Adsorption of CO on porous carbons has been identified as one of the promising methods for carbon capture, which is essential for meeting the sustainable developmental goal (SDG) with respect to climate action, i.e., SDG 13. This research implemented six supervised machine learning (ML) models (gradient boosting decision tree (GBDT), extreme gradient boosting (XGB), light boost gradient machine (LBGM), random forest (RF), categorical boosting (Catboost), and adaptive boosting (Adaboost)) to understand and predict the CO adsorption mechanism and adsorption uptake, respectively. The results recommended that the GBDT outperformed the remaining five ML models for CO adsorption. However, XGB, LBGM, RF, and Catboost also represented the prediction in the acceptable range. The GBDT model indicated the accurate prediction of CO uptake onto the porous carbons considering adsorbent properties and adsorption conditions as model input parameters. Next, two-factor partial dependence plots revealed a lucid explanation of how the combinations of two input features affect the model prediction. Furthermore, SHapley Additive exPlainations (SHAP), a novel explication approach based on ML models, were employed to understand and elucidate the CO adsorption and model prediction. The SHAP explanations, implemented on the GBDT model, revealed the rigorous relationships among the input features and output variables based on the GBDT prediction. Additionally, SHAP provided clear-cut feature importance analysis and individual feature impact on the prediction. SHAP also explained two instances of CO adsorption. Along with the data-driven insightful explanation of CO adsorption onto porous carbons, this study also provides a promising method to predict the clear-cut performance of porous carbons for CO adsorption without performing any experiments and open new avenues for researchers to implement this study in the field of adsorption because a lot of data is being generated.

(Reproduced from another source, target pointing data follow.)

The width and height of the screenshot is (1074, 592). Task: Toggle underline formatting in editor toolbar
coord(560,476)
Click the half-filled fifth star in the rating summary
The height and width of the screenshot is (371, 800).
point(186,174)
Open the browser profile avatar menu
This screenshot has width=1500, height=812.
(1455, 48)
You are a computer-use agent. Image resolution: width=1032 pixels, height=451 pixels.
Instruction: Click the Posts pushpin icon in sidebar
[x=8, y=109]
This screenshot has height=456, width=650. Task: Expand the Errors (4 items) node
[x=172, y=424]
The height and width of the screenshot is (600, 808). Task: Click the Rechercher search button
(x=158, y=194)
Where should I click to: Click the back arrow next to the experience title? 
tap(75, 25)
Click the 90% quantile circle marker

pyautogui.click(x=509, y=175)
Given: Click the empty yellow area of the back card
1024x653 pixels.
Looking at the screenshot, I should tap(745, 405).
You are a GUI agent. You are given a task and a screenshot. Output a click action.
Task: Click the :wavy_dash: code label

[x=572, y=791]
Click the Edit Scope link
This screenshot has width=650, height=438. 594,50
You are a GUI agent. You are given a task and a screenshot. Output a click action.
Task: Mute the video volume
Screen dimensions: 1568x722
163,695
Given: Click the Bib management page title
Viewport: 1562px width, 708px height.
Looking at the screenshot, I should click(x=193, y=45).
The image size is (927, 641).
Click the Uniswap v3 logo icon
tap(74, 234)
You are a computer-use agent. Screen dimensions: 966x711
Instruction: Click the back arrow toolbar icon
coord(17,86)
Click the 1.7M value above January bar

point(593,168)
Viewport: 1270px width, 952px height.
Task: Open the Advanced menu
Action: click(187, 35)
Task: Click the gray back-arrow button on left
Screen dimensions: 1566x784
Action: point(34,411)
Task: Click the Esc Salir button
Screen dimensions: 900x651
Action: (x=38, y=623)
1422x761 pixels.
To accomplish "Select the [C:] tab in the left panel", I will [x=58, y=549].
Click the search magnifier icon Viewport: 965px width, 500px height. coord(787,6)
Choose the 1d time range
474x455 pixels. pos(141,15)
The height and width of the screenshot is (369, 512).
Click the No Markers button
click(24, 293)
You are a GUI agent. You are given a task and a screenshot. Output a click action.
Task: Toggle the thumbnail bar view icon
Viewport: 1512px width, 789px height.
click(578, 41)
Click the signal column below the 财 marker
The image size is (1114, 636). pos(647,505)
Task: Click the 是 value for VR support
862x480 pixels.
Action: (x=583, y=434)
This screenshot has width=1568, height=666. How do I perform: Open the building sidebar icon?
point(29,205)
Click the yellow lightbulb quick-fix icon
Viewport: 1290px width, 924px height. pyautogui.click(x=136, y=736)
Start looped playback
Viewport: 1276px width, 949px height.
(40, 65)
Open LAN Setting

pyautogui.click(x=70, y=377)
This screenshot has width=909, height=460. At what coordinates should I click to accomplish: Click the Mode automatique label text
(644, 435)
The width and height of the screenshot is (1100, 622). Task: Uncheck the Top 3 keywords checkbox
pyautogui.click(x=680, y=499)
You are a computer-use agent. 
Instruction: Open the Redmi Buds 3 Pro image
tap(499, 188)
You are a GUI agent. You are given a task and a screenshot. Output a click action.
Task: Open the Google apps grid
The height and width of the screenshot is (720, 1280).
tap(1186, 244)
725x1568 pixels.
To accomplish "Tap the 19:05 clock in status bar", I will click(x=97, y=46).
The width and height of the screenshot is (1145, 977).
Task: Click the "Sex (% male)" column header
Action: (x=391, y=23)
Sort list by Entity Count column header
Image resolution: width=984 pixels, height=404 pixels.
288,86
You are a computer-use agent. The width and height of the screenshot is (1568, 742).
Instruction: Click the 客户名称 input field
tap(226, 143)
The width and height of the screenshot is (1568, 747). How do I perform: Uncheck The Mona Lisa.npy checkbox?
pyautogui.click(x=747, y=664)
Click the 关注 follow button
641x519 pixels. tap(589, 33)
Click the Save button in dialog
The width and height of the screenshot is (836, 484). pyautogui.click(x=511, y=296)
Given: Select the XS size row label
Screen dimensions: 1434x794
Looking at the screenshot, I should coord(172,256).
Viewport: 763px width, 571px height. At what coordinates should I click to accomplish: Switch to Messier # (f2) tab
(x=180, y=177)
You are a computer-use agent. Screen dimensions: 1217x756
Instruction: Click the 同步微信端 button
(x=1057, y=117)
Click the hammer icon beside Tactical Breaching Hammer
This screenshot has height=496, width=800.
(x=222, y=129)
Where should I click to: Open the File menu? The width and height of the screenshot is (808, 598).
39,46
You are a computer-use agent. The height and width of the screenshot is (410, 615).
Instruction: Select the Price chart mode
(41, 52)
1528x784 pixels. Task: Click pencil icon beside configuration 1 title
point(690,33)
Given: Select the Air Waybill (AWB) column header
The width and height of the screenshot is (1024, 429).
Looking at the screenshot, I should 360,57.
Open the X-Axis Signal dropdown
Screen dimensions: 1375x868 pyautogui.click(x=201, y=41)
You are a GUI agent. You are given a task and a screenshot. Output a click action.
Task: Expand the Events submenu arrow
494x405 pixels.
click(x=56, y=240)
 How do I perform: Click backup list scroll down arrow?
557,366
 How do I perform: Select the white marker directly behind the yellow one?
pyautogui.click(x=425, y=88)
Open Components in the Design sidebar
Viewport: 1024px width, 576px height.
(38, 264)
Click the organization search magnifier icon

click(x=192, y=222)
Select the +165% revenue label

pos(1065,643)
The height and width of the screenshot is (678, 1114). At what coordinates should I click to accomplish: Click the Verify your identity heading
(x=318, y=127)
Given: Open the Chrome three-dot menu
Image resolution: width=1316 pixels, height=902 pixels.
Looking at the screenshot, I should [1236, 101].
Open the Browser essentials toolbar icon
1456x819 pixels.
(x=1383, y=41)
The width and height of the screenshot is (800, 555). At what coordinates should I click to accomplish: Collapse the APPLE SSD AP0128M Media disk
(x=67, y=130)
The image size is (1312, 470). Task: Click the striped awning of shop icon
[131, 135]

多孔碳对 CO 的吸附已被确定为碳捕获的一种很有前途的方法,这对于实现与气候行动相关的可持续发展目标(SDG)至关重要,即 SDG13。本研究实施了六个有监督的机器学习(ML)模型(梯度提升决策树(GBDT)、极端梯度提升(XGB)、轻梯度提升机(LBGM)、随机森林(RF)、分类梯度提升(Catboost)和自适应提升(Adaboost)),以分别了解和预测 CO 的吸附机制和吸附量。结果表明,GBDT 模型在 CO 吸附方面优于其余五个 ML 模型。然而,XGB、LBGM、RF 和 Catboost 也代表了可接受范围内的预测。GBDT 模型表明,考虑到吸附剂特性和吸附条件作为模型输入参数,它可以准确地预测 CO 在多孔碳上的吸附量。接下来,双因素偏依赖图揭示了两个输入特征的组合如何影响模型预测的清晰解释。此外,基于机器学习模型的新解释方法——SHapley Additive exPlainations(SHAP),被用于理解和阐明 CO 的吸附和模型预测。在 GBDT 模型上实施的 SHAP 解释,根据 GBDT 预测,揭示了输入特征和输出变量之间的严格关系。此外,SHAP 提供了明确的特征重要性分析和对预测的单个特征影响。SHAP 还解释了 CO 吸附的两个实例。除了对多孔碳上 CO 吸附的数据分析解释外,本研究还为预测多孔碳对 CO 吸附的明确性能提供了一种有前途的方法,而无需进行任何实验,并为研究人员在吸附领域实施这项研究开辟了新的途径,因为产生了大量的数据。